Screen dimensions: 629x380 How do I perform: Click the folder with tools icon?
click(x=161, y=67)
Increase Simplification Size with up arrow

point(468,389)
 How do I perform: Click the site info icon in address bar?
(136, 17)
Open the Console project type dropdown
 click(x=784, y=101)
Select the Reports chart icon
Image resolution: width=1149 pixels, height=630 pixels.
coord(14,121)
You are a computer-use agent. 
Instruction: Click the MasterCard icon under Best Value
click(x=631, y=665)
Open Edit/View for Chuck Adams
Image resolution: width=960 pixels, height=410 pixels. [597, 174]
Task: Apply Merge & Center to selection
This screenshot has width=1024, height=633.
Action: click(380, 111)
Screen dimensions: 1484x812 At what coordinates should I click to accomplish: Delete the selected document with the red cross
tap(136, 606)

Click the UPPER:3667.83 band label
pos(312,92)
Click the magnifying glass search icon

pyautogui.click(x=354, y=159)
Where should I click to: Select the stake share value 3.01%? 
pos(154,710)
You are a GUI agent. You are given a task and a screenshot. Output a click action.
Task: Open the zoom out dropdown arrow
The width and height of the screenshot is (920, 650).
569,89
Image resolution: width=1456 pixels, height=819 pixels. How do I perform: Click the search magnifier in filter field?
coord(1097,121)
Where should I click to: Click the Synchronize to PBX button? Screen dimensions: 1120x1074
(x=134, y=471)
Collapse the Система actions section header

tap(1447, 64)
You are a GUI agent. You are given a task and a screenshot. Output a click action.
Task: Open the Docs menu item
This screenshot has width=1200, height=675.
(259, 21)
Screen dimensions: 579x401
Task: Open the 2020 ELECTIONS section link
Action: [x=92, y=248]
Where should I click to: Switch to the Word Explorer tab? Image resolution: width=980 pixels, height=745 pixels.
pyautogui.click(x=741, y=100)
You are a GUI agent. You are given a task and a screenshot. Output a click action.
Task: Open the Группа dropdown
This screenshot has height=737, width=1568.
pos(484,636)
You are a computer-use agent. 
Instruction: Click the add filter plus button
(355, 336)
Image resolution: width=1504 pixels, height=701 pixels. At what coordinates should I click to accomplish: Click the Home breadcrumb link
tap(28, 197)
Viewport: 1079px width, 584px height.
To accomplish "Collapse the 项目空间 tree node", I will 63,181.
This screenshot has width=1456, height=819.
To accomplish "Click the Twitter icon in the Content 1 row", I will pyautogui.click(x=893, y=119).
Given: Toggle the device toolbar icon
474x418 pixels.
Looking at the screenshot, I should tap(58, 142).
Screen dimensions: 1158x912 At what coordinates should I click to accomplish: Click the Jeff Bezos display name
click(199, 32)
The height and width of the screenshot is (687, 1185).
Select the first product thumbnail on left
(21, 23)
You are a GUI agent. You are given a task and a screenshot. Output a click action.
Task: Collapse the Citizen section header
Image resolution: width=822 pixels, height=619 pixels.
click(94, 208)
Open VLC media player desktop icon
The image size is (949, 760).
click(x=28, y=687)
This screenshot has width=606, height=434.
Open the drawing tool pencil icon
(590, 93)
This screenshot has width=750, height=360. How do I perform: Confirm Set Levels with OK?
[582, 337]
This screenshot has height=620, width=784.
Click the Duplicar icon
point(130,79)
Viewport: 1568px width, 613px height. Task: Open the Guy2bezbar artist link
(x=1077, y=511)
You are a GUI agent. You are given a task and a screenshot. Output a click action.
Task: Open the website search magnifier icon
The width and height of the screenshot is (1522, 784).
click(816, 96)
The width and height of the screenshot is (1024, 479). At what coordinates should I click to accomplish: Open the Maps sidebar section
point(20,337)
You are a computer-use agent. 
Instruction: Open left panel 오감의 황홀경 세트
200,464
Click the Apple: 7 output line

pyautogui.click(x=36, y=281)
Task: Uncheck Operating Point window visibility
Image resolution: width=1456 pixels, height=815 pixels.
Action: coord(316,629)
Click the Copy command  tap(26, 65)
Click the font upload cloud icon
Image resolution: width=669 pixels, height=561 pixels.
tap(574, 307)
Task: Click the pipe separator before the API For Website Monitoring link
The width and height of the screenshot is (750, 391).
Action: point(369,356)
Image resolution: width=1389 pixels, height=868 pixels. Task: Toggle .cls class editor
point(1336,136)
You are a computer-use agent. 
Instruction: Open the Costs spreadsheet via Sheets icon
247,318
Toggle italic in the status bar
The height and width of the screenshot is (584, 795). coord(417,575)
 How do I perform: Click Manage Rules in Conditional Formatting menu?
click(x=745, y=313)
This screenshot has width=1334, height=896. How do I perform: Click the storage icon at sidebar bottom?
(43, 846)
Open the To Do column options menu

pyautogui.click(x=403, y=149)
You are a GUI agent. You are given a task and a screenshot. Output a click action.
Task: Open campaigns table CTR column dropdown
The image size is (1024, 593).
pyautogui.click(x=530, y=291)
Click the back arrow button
********
Given instruction: Copy all of the items above line for line, without changing anything.

Response below:
Screen dimensions: 629x380 How do I perform: Click the folder with tools icon?
click(x=161, y=67)
Increase Simplification Size with up arrow

point(468,389)
 How do I perform: Click the site info icon in address bar?
(136, 17)
Open the Console project type dropdown
 click(x=784, y=101)
Select the Reports chart icon
Image resolution: width=1149 pixels, height=630 pixels.
coord(14,121)
You are a computer-use agent. 
Instruction: Click the MasterCard icon under Best Value
click(x=631, y=665)
Open Edit/View for Chuck Adams
Image resolution: width=960 pixels, height=410 pixels. [597, 174]
Task: Apply Merge & Center to selection
This screenshot has width=1024, height=633.
Action: click(380, 111)
Screen dimensions: 1484x812 At what coordinates should I click to accomplish: Delete the selected document with the red cross
tap(136, 606)

Click the UPPER:3667.83 band label
pos(312,92)
Click the magnifying glass search icon

pyautogui.click(x=354, y=159)
Where should I click to: Select the stake share value 3.01%? 
pos(154,710)
You are a GUI agent. You are given a task and a screenshot. Output a click action.
Task: Open the zoom out dropdown arrow
The width and height of the screenshot is (920, 650).
569,89
Image resolution: width=1456 pixels, height=819 pixels. How do I perform: Click the search magnifier in filter field?
coord(1097,121)
Where should I click to: Click the Synchronize to PBX button? Screen dimensions: 1120x1074
(x=134, y=471)
Collapse the Система actions section header

tap(1447, 64)
You are a GUI agent. You are given a task and a screenshot. Output a click action.
Task: Open the Docs menu item
This screenshot has width=1200, height=675.
(259, 21)
Screen dimensions: 579x401
Task: Open the 2020 ELECTIONS section link
Action: [x=92, y=248]
Where should I click to: Switch to the Word Explorer tab? Image resolution: width=980 pixels, height=745 pixels.
pyautogui.click(x=741, y=100)
You are a GUI agent. You are given a task and a screenshot. Output a click action.
Task: Open the Группа dropdown
This screenshot has height=737, width=1568.
pos(484,636)
You are a computer-use agent. 
Instruction: Click the add filter plus button
(355, 336)
Image resolution: width=1504 pixels, height=701 pixels. At what coordinates should I click to accomplish: Click the Home breadcrumb link
tap(28, 197)
Viewport: 1079px width, 584px height.
To accomplish "Collapse the 项目空间 tree node", I will 63,181.
This screenshot has width=1456, height=819.
To accomplish "Click the Twitter icon in the Content 1 row", I will pyautogui.click(x=893, y=119).
Given: Toggle the device toolbar icon
474x418 pixels.
Looking at the screenshot, I should tap(58, 142).
Screen dimensions: 1158x912 At what coordinates should I click to accomplish: Click the Jeff Bezos display name
click(199, 32)
The height and width of the screenshot is (687, 1185).
Select the first product thumbnail on left
(21, 23)
You are a GUI agent. You are given a task and a screenshot. Output a click action.
Task: Collapse the Citizen section header
Image resolution: width=822 pixels, height=619 pixels.
click(94, 208)
Open VLC media player desktop icon
The image size is (949, 760).
click(x=28, y=687)
This screenshot has width=606, height=434.
Open the drawing tool pencil icon
(590, 93)
This screenshot has width=750, height=360. How do I perform: Confirm Set Levels with OK?
[582, 337]
This screenshot has height=620, width=784.
Click the Duplicar icon
point(130,79)
Viewport: 1568px width, 613px height. Task: Open the Guy2bezbar artist link
(x=1077, y=511)
You are a GUI agent. You are given a task and a screenshot. Output a click action.
Task: Open the website search magnifier icon
The width and height of the screenshot is (1522, 784).
click(816, 96)
The width and height of the screenshot is (1024, 479). At what coordinates should I click to accomplish: Open the Maps sidebar section
point(20,337)
You are a computer-use agent. 
Instruction: Open left panel 오감의 황홀경 세트
200,464
Click the Apple: 7 output line

pyautogui.click(x=36, y=281)
Task: Uncheck Operating Point window visibility
Image resolution: width=1456 pixels, height=815 pixels.
Action: coord(316,629)
Click the Copy command  tap(26, 65)
Click the font upload cloud icon
Image resolution: width=669 pixels, height=561 pixels.
tap(574, 307)
Task: Click the pipe separator before the API For Website Monitoring link
The width and height of the screenshot is (750, 391).
Action: point(369,356)
Image resolution: width=1389 pixels, height=868 pixels. Task: Toggle .cls class editor
point(1336,136)
You are a computer-use agent. 
Instruction: Open the Costs spreadsheet via Sheets icon
247,318
Toggle italic in the status bar
The height and width of the screenshot is (584, 795). coord(417,575)
 How do I perform: Click Manage Rules in Conditional Formatting menu?
click(x=745, y=313)
This screenshot has width=1334, height=896. How do I perform: Click the storage icon at sidebar bottom?
(43, 846)
Open the To Do column options menu

pyautogui.click(x=403, y=149)
You are a GUI agent. You are given a task and a screenshot. Output a click action.
Task: Open campaigns table CTR column dropdown
The image size is (1024, 593).
pyautogui.click(x=530, y=291)
Click the back arrow button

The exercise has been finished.